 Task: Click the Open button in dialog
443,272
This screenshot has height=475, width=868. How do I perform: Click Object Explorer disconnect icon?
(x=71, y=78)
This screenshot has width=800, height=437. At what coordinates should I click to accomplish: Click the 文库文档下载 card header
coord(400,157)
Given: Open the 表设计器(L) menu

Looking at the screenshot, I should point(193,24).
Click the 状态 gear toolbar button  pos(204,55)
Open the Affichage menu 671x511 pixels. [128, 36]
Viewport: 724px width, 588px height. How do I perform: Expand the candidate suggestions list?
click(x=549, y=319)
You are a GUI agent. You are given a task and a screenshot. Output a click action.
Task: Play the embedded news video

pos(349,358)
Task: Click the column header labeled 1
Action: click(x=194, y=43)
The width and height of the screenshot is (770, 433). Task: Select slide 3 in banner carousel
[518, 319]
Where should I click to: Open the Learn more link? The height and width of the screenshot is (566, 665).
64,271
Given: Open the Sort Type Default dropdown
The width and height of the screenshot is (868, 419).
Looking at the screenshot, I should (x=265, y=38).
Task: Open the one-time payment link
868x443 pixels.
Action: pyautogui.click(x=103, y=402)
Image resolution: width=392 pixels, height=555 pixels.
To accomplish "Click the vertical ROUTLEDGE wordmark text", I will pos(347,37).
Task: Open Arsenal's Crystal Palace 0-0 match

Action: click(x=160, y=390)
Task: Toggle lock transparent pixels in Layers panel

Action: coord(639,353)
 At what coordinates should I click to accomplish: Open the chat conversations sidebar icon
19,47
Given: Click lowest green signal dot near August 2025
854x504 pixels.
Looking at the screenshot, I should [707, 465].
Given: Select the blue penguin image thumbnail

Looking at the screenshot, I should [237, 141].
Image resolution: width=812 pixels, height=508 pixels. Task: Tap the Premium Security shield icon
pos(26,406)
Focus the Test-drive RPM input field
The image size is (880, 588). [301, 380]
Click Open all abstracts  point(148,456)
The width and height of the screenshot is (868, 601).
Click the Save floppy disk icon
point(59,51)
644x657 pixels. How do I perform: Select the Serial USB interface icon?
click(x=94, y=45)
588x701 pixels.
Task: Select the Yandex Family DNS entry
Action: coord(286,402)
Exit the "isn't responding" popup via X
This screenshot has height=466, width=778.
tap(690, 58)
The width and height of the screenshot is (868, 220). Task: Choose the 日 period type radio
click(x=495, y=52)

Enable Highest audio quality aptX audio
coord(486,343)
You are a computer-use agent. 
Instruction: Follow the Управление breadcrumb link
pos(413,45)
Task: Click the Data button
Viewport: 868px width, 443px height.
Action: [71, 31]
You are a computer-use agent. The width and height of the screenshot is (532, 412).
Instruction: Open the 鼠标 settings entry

#####

## [Task to complete]
Lines with the word "computer": how many appear in the data? State only the number.

## [Solution to this task]
2